[Word and element pointing entries]

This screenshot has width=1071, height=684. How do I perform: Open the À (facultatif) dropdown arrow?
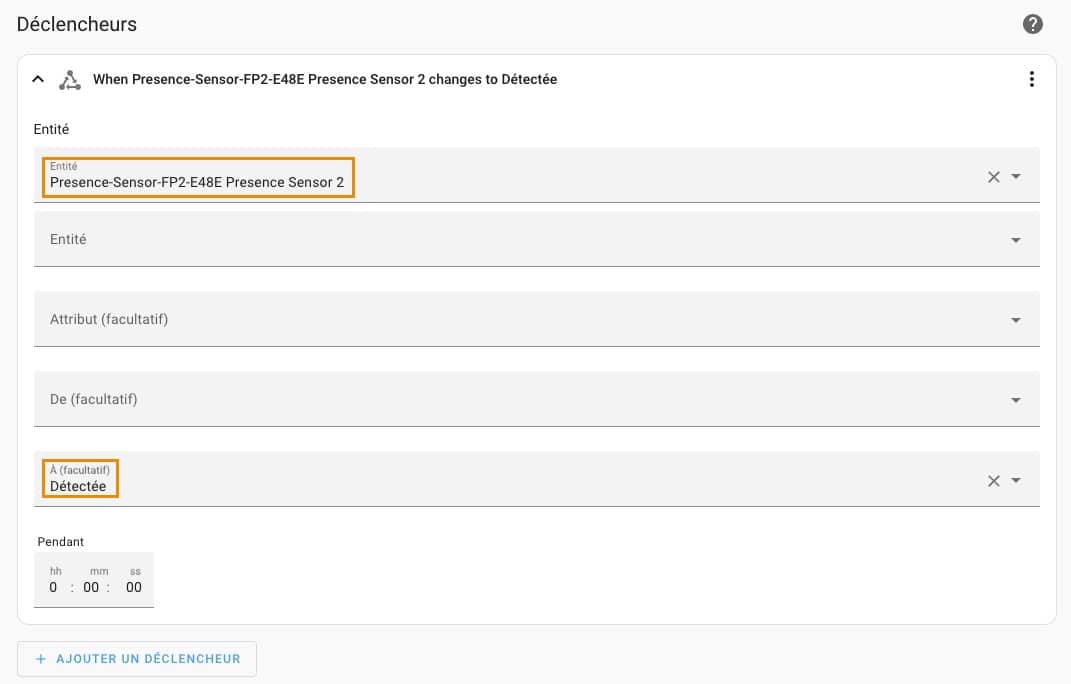coord(1016,481)
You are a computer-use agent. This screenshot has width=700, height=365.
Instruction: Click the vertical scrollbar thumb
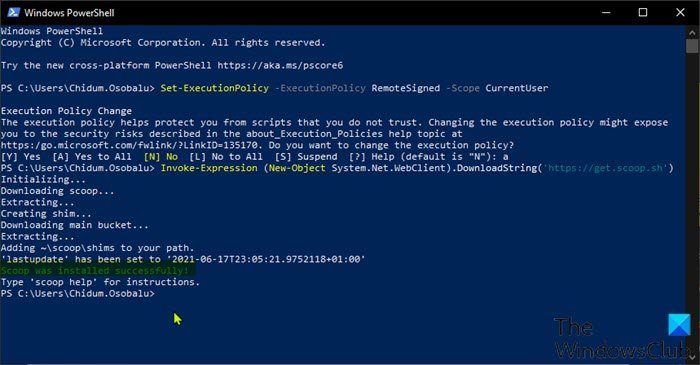click(692, 46)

Task objective =>
Render the lines above as a JSON list of strings, one string per line, omitting blank lines and leaving the pictures out.

Expected answer =>
[
  "This screenshot has width=1071, height=684. How do I perform: Open the À (facultatif) dropdown arrow?",
  "coord(1016,481)",
  "You are a computer-use agent. This screenshot has width=700, height=365.",
  "Instruction: Click the vertical scrollbar thumb",
  "click(692, 46)"
]